N.J. restores voting rights to people on probation and parole
New Jersey will extend voting rights to residents who are on parole or probation, allowing nearly 73,000 people across the state to cast ballots for the first time next year.
At a bill signing Wednesday, Gov. Phil Murphy said the sea change in criminal justice policy was part of his “second chance agenda” that prioritizes social justice and correcting historical racial discrimination.
“This is not and should not be one [political] party or the other,” Murphy said. “This is the right thing to do.”
Ron Pierce is on parole after serving three decades in prison for murder and attended the bill signing. He said it was significant to regain his voting rights after so many years behind bars.
“I am definitely thinking about my father, who instilled in me from a very young age that sacred nature of the vote, and understanding that to vote has value to the soul,” Pierce said.
Murphy also signed a law that dramatically expands who can apply for criminal record expungements and sets up an automatic “clean slate” expungement process for those convicted of less serious offenses who have not committed new crimes in 10 years.
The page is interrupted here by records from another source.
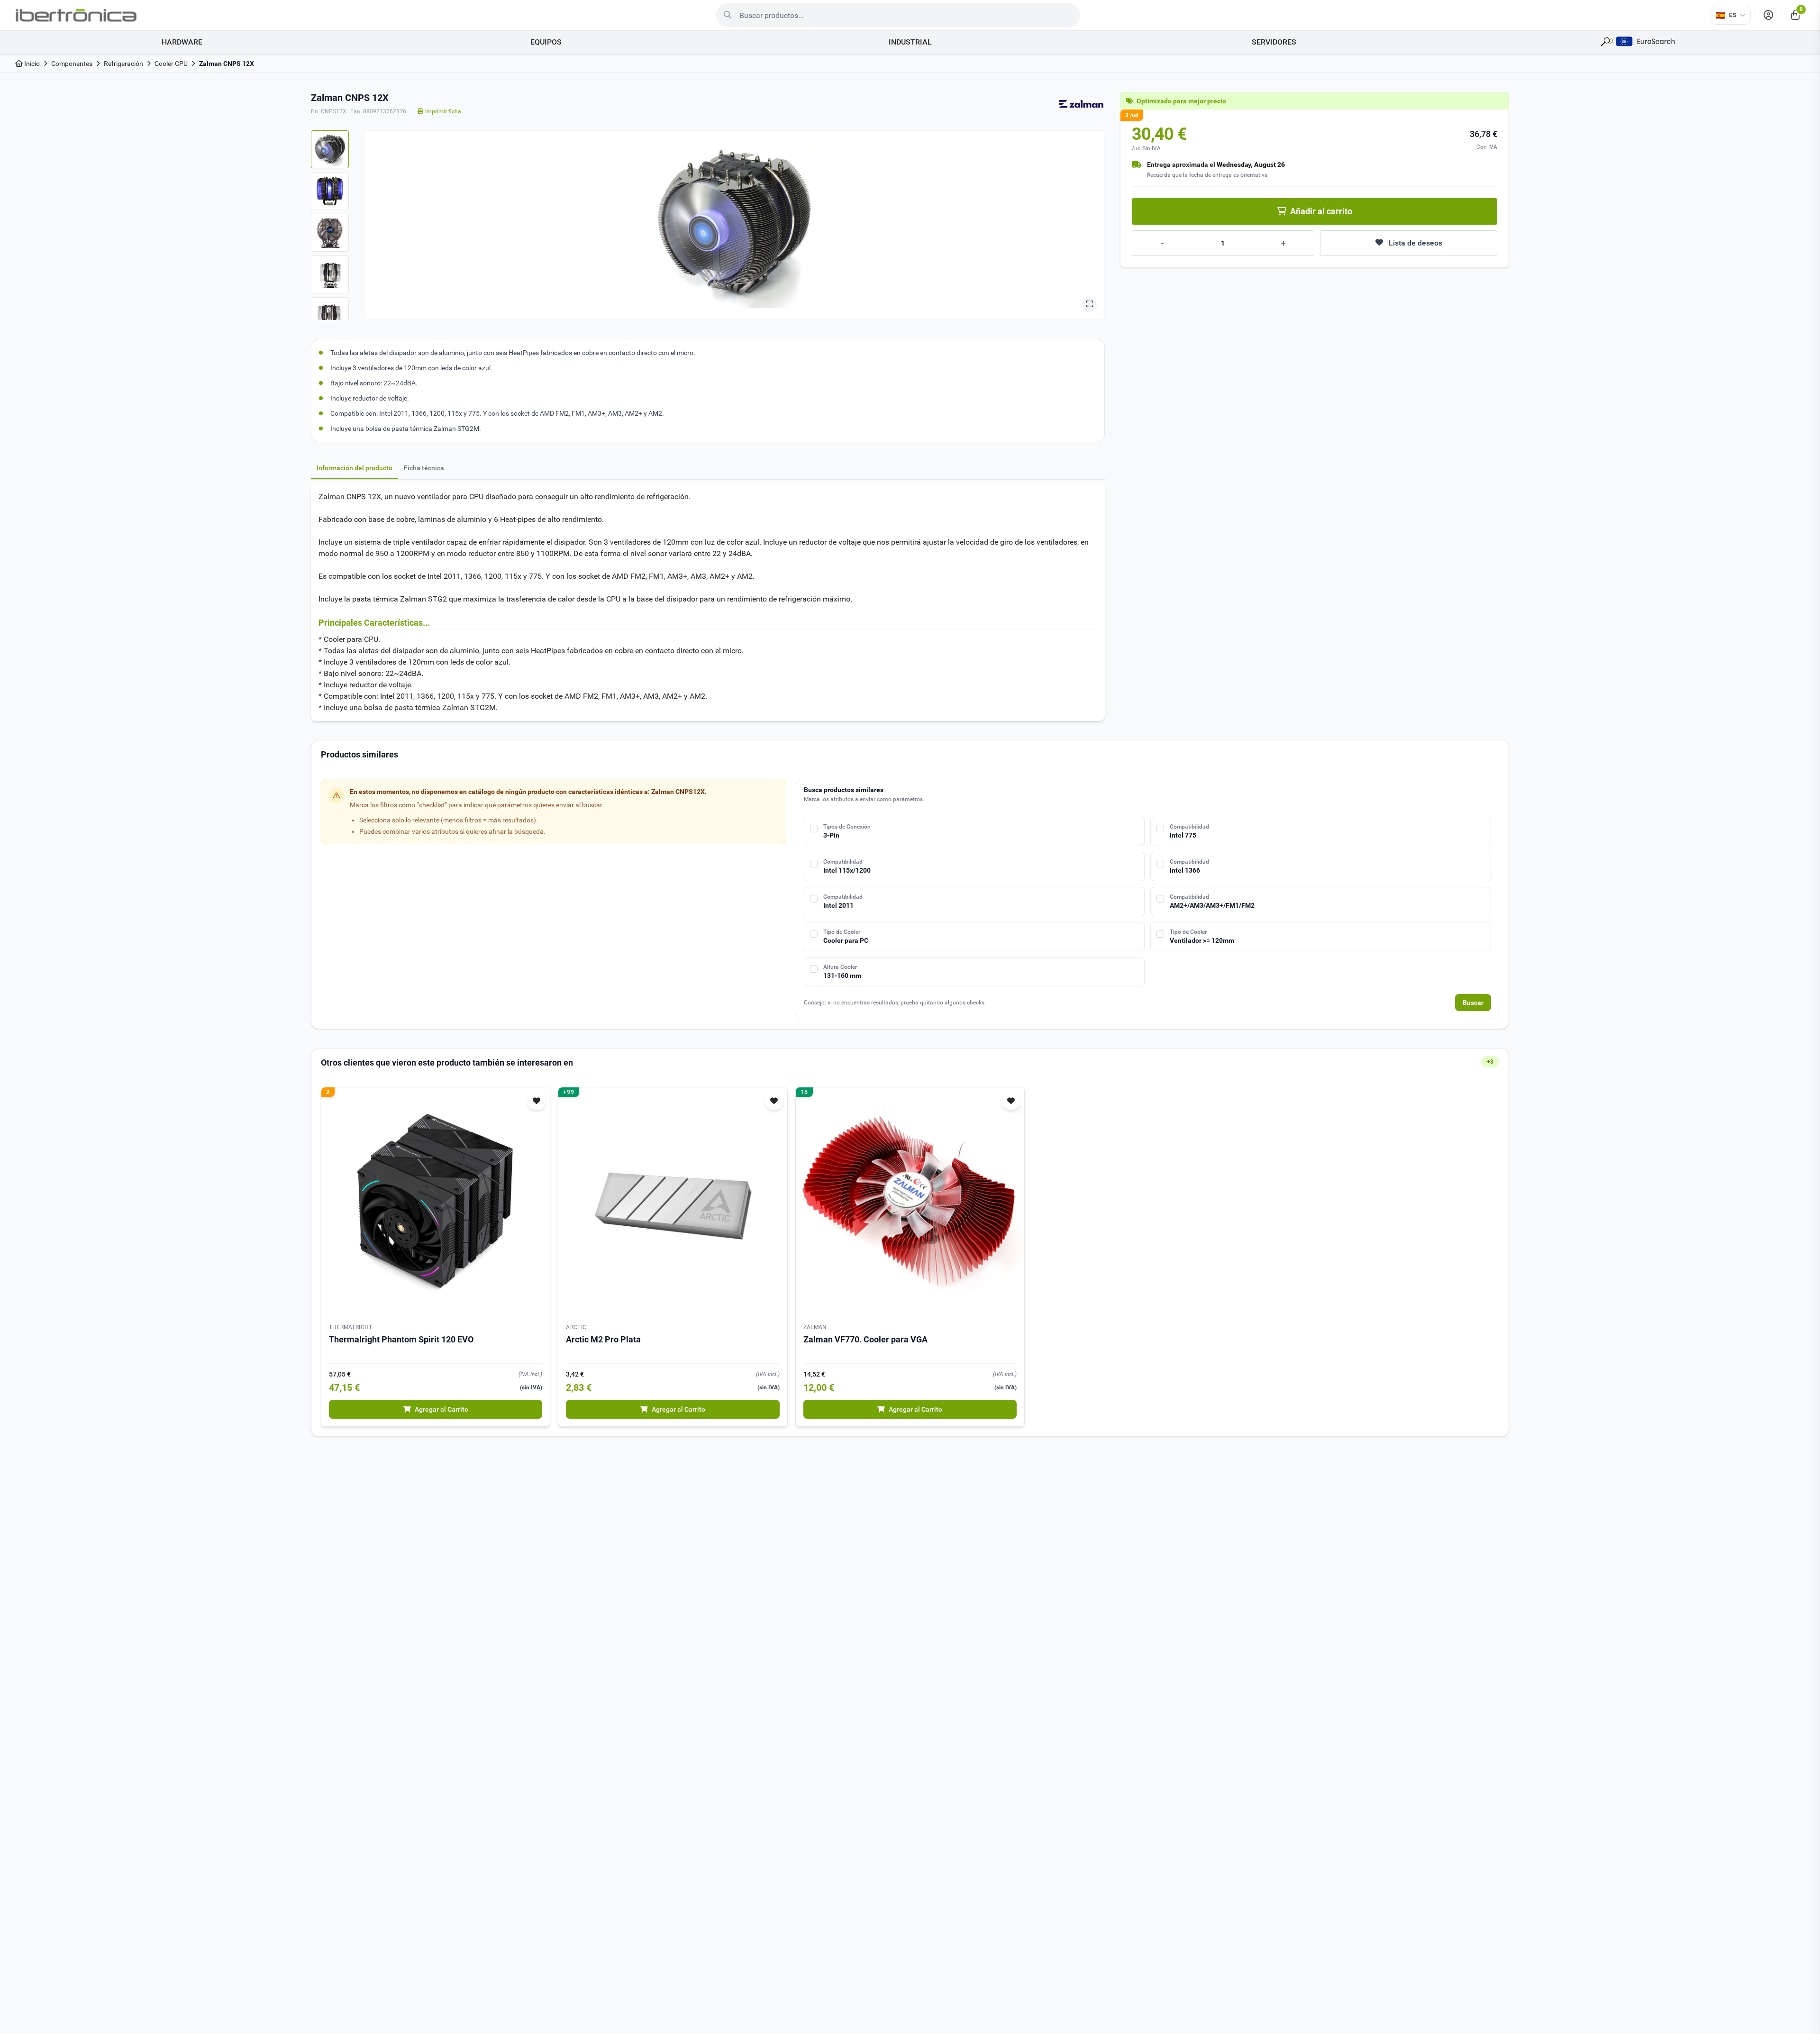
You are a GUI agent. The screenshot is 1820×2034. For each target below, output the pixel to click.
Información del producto (354, 468)
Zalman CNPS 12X (226, 63)
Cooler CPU (171, 63)
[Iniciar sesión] (1768, 15)
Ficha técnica (424, 468)
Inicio (31, 63)
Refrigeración (123, 63)
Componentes (71, 63)
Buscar (1473, 1002)
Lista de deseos (1415, 242)
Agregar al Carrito (441, 1409)
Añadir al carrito (1321, 211)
Both bills, the Democratic governor said, were aimed at correcting criminal justice policies that have disproportionately impacted people of color.
“We would be remiss if we did not acknowledge that it was 400 years ago this year that the first enslaved Africans arrived on this continent,” he said. “When I took office 23 months ago, one of the highest priorities I brought with me was to undo the racial disparities in our criminal justice system.”
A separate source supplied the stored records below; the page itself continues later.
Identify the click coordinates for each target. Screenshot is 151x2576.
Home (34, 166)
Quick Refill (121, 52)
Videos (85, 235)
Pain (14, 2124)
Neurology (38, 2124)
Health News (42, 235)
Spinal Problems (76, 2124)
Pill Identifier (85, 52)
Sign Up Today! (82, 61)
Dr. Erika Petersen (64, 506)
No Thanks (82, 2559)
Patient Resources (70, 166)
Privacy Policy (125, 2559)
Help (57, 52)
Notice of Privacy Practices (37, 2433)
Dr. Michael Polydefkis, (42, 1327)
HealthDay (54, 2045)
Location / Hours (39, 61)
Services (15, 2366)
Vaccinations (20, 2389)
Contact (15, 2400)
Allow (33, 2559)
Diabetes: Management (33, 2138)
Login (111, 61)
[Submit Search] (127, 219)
The two new laws inspired pushback. Republicans in the legislature argued that people on parole and probation should serve their full sentences before regaining their voting rights, and that Democrats were more focused on enacting policies for people with criminal records than for law-abiding residents.
New Jersey is the 17th state plus Washington, D.C., to allow people on probation and parole to vote. Only two states — Maine and Vermont — allow people behind bars to cast ballots.
The expungement law was initially paired with legislation that would have legalized recreational marijuana in New Jersey, but lawmakers were unable to get enough votes to legalize the drug directly.
Earlier this week, they voted to put the question of recreational marijuana legalization to voters on the November 2020 ballot.